──────── Selection ────────

June 30, 2004
---

s = p.getValue("foo");
if (s.length)

---

Whats wrong with this way ?

Charlie

In article <opsadsu8f75a2sq9@digitalmars.com>, Regan Heath says...
>
>On Mon, 28 Jun 2004 22:54:23 -0700, Andy Friesen <andy@ikagames.com> wrote:
>
>> Regan Heath wrote:
>>> ... we need an array specialisation for strings, so I'll have to write my own. This defeats the purpose of char[] in the first place, which was, to be a better more consistent  string handling method than in possible in c/c++.
>>
>> That would work, but it might be better to adjust your thinking to match the language instead of trying to shoehorn the way you're used to thinking onto an abstraction that clearly wasn't built for it.  Don't think in Java/C++/etc.  Think in D. :)
>
>You may be right, so in an effort to change my thinking, pls consider this...
>
>struct Item {
>	char[] label;
>	char[] value;
>}
>
>class Post {
>	Item[] items;
>
>	char[] getValue(char[] label)
>	{
>		foreach(Item i; items)
>		{
>			if (item.label == label)
>				return item.value;
>		}
>		//return null; not allowed
>		return "";
>	}
>}
>
>Web page...
>
><form post.. >
><input type="text" name="foo" value="">
><input type="text" name="bar" value="">
></form>
>
>Code to do something with the post.
>
>char[] s;
>Post p;
>
>s = p.getValue("foo");
>if (s) ..
>s = p.getValue("bar");
>if (s) ..
>
>Right...
>
>If I cannot return null, then (using the code above) I cannot tell the difference between whether foo or bar was passed or had an empty value.
>
>So I have to add a function, something like
>
>class Post {
>	bool isPresent(char[] label)
>	{
>		foreach(Item i; items)
>		{
>			if (item.label == label)
>				return true;
>		}
>		return false;
>	}
>}
>
>and in my code..
>
>if (p.isPresent("foo")) {
>	s = p.getValue("foo");
>	..
>}
>
>looks more complex. In addition I am searching for the label/value twice, doing twice the work.
>
>To avoid that I can add a parameter to the getValue function i.e.
>
>class Post {
>	char[] getValue(char[] label, out bool isNull)
>	{
>		foreach(Item i; items)
>		{
>			if (item.label == label)
>				return item.value;
>		}
>		//return null; not allowed
>		isNull = true;
>		return "";
>	}
>}
>
>then my code looks like...
>
>char[] s;
>bool isn;
>
>s = p.getValue("foo",isn);
>if (!isn) {
>}
>
>more complex code again, less obvious, a 3rd option springs to mind, instead of returning a char[] from getValue I could return existance and fill a passed char[] i.e.
>
>class Post {
>	bool getValue(char[] label, out char[] value)
>	{
>		foreach(Item i; items)
>		{
>			if (item.label == label)
>			{
>				value = item.value;
>				return true;
>			}
>		}
>		return false;
>	}
>}
>
>so my code now looks like...
>
>char[] s;
>
>if (getValue("foo",s)) {
>}
>
>this is perhaps the best soln so far. But! lets consider if this were extended to get 2 or more char[] values, (this is perfectly reasonable/likely, say they are loaded from a file, why process the file twice when you can do so once and get both values).
>
>bool getValue(out char[] val1, out char[] val2)

──────── Data for this exercise ────────

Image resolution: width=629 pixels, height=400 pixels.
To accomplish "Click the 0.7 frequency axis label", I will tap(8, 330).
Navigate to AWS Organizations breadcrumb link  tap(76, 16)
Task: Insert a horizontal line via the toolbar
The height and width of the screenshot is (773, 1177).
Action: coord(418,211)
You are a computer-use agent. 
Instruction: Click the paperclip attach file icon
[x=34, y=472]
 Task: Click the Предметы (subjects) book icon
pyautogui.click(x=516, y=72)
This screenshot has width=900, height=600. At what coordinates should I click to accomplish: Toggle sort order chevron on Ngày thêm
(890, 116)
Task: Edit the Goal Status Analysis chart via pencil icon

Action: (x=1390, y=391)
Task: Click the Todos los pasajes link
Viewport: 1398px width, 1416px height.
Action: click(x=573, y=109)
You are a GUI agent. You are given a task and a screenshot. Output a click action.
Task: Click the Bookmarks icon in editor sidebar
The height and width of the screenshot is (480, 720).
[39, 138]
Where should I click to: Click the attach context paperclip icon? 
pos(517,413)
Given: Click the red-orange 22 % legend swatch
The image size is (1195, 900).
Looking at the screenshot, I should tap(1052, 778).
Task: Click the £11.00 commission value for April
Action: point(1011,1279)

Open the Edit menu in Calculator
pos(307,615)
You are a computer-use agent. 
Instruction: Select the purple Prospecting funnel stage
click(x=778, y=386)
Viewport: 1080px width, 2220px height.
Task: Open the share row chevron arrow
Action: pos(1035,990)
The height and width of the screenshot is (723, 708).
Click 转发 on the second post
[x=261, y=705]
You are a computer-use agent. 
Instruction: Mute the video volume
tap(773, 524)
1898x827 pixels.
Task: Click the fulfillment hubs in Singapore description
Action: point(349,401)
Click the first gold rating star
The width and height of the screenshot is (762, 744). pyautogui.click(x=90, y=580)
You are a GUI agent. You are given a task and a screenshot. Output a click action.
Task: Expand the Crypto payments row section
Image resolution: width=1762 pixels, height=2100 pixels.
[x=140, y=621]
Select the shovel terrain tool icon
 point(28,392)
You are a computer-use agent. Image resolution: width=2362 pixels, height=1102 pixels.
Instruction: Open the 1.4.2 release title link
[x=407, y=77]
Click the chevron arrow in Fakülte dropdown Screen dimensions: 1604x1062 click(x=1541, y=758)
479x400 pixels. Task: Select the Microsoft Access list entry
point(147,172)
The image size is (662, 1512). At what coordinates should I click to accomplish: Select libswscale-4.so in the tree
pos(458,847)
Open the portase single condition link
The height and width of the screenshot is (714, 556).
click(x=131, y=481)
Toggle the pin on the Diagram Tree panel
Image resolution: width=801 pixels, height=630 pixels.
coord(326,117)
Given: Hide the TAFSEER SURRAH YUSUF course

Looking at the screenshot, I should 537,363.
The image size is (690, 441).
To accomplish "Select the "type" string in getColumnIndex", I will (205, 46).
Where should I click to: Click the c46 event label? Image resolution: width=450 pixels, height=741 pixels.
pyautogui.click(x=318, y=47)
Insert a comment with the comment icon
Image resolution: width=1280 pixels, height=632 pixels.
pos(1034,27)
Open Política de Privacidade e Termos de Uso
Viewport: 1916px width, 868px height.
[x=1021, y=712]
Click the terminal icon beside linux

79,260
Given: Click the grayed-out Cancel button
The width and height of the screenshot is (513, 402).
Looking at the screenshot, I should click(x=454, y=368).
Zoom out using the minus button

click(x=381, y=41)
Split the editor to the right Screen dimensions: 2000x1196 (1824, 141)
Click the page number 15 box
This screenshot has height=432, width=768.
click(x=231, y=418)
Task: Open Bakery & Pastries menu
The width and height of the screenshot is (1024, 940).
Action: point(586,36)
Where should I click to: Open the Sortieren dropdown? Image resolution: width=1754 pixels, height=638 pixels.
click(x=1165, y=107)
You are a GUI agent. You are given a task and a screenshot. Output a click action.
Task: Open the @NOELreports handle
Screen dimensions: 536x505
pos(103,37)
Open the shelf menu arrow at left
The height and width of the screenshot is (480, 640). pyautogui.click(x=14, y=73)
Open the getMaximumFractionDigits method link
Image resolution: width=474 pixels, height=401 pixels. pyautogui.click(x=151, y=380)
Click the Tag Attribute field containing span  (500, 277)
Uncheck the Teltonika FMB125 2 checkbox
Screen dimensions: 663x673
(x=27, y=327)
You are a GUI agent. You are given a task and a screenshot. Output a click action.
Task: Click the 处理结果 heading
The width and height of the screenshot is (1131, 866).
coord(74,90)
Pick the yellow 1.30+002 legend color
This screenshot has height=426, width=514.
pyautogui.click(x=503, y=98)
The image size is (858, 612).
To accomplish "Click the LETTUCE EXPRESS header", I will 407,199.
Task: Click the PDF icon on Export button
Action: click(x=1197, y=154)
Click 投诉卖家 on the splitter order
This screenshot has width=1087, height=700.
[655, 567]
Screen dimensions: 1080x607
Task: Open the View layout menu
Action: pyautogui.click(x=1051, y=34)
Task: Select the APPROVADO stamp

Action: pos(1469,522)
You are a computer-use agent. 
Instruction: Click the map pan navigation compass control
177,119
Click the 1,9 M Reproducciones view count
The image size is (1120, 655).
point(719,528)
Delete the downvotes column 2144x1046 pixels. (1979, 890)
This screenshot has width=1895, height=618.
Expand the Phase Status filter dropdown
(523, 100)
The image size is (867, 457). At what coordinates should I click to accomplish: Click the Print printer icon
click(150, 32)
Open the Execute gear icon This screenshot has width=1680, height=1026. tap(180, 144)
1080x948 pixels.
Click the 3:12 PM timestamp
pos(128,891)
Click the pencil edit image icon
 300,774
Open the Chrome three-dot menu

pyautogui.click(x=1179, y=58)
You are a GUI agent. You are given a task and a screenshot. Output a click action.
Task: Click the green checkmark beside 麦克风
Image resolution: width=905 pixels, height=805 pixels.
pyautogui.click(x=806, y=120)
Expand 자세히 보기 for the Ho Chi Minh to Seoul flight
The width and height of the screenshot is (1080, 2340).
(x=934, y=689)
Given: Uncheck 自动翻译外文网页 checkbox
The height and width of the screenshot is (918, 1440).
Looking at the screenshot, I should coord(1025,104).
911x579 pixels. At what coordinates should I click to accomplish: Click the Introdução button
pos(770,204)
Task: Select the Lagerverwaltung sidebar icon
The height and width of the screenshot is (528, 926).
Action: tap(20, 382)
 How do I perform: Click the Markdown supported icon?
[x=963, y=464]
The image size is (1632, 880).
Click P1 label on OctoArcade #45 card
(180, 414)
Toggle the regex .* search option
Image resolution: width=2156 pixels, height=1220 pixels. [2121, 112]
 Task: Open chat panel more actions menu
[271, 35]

────────

== Work instructions ==
1. Retype the listing from its first line through the line containing "[x=34, y=472]", copying every character unchanged.
2. Continue the forum thread about returning null from a string-valued getter in D, picking up from its final line.

== Answers in order ==
1.
Image resolution: width=629 pixels, height=400 pixels.
To accomplish "Click the 0.7 frequency axis label", I will tap(8, 330).
Navigate to AWS Organizations breadcrumb link  tap(76, 16)
Task: Insert a horizontal line via the toolbar
The height and width of the screenshot is (773, 1177).
Action: coord(418,211)
You are a computer-use agent. 
Instruction: Click the paperclip attach file icon
[x=34, y=472]

2.
>{
>}
>
>what do we return if val1 exists but val2 does not? a set of flags? yuck.
>
>It just seems to me, that all this is done to emulate a reference type.. so why not have a reference type?
>
>We already have one, all it would take to make it consistent is 2 minor changes.
>
>If you have a solution to the above that is both as simple, elegant and easy to code as being able to return null.. pls educate me.
>
>Regan.
>
>-- 
>Using M2, Opera's revolutionary e-mail client: http://www.opera.com/m2/


June 30, 2004
Farmer wrote:

> Andy Friesen <andy@ikagames.com> wrote in
> news:cbpsi6$1u7d$1@digitaldaemon.com: 
> 
> [snip]
> 
>>C++ containers cannot represent null either.  D will (and does) get along just fine if its array type works the same way.
> 
> [snip]
> 
> And probably that is one reason why programmers don't use std::vector.

They don't?  Do you have a source to back that up?  As far as I've ever noticed, bigwig C++ people have always made it clear that std::vector is preferable over an array and that std::string is preferable to a char*.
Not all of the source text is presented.